Bu hususta kapsamlı ve özlü bir inceleme gerçekleştirmiş olan İlyas Çelebi, Gazzâlî, Muhyiddin İbnü’l-Arabî ve Şah Veliyyullah ed-Dehlevî gibi sûfîlerin, ayın gerçekten yarılmış olmayıp bakanların gözüne yarılmış gibi göründüğü kanaatinde olduklarını kaydetmekte, “Görüldüğü üzere mutasavvife inşikak-ı kamer mûcizesini akla yaklaştırmak ve kabulünü kolaylaştırmak için değişik bir yoruma başvurmuştur. Kanaatimizce bunun yerine Hasan-ı Basrî ve Atâ b. Ebû Rebâh’a nisbet edilen, onun kıyamete yakın yarılacağı görüşünü savunsalardı, hem kabulünü daha kolaylaştırmış hem de Elmalılı’nın kelimelerine eklediği itirazlara muhatap olmamış olurlardı” diyerek bu yaklaşımı eleştirmektedir (a.g.e., s. 165, 176-177; a.g.m., XXII, 344).

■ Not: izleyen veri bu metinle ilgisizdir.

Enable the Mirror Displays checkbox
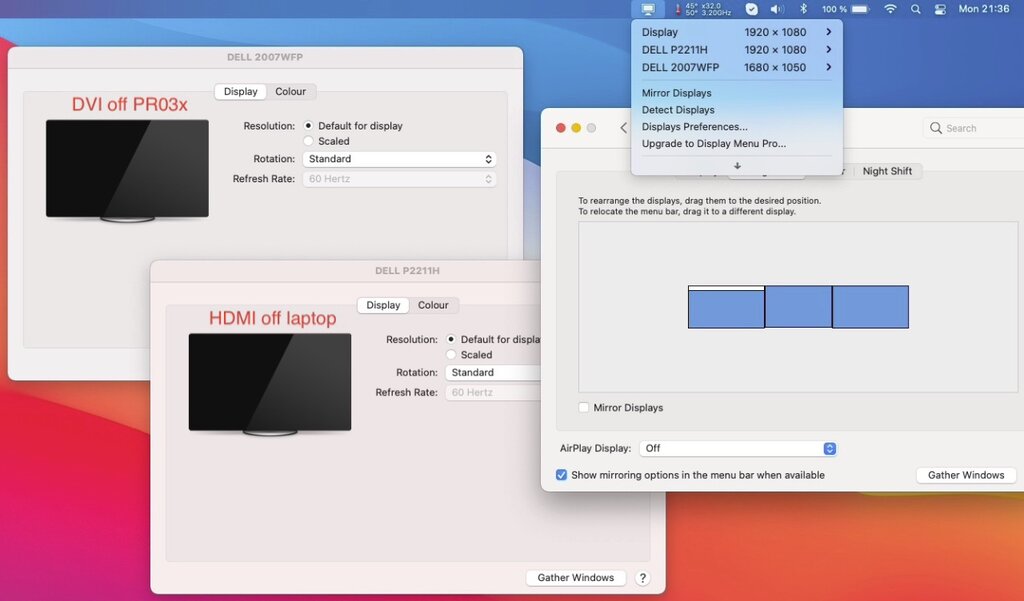click(584, 408)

Lakin yazarın son asırda kaleme alınmış iki esere dayanarak Gazzâlî ve Şah Veliyyullah ed-Dehlevî’ye nisbet ettiği bu görüşün onların kendi ifadeleriyle bağdaşmadığı görülmektedir. Şöyle ki, yazarın kendisinin de dile getirdiği üzere Gazzâlî hem İhyâu ulûmi’d-dîn hem el-Mustasfâ isimli eserlerinde “inşikak-ı kameri Hz. Peygamber devrinde meydana gelmiş bir mûcize olarak” takdim etmektedir. Hatta böyle bir olayın niçin sınırlı sayıdaki rivayetlerde olduğunı izah ederken, bu durumun normal karşılanması gerektiğini ispat için bir çok aklî delile yer vermektedir (bk. el-Mustasfâ, I, 142-143). Şah Veliyyullah’ın bu husustaki bir ifadesi ise şöyledir: “Ayın yarılmasına gelince, bize göre bu bir mûcize olmayıp Allah Teâlâ’nın Kamer sûresinin ilk âyetinde buyurduğu üzere kıyamet alâmetlerindendir; fakat bu, Hz. Peygamber’in meydana gelmeden önce onun bulunacağını haber vermiş olması yönünden bir mûcizedir” (et-Tefhîmâtü’l-ilâhiyye, s.65); Kåsımî’nin aynı sayfanın 4 nolu dipnotunda, müellifin Te’vîlü’lehâdîs isimli eserinden kısmen aktardığı bir ifadesi de Elmalılı’nın yukarıdaki izahına paralel görünmektedir. Muhyiddin İbnü’l-Arabî’nin görüşüyle alakalı bazı izahlar için bk. Elmalılı, VII, 4632-4636; İsmail Fenni, a.g.e., s. 334-336; İlyas Çelebi, a.g.e., s. 176-177).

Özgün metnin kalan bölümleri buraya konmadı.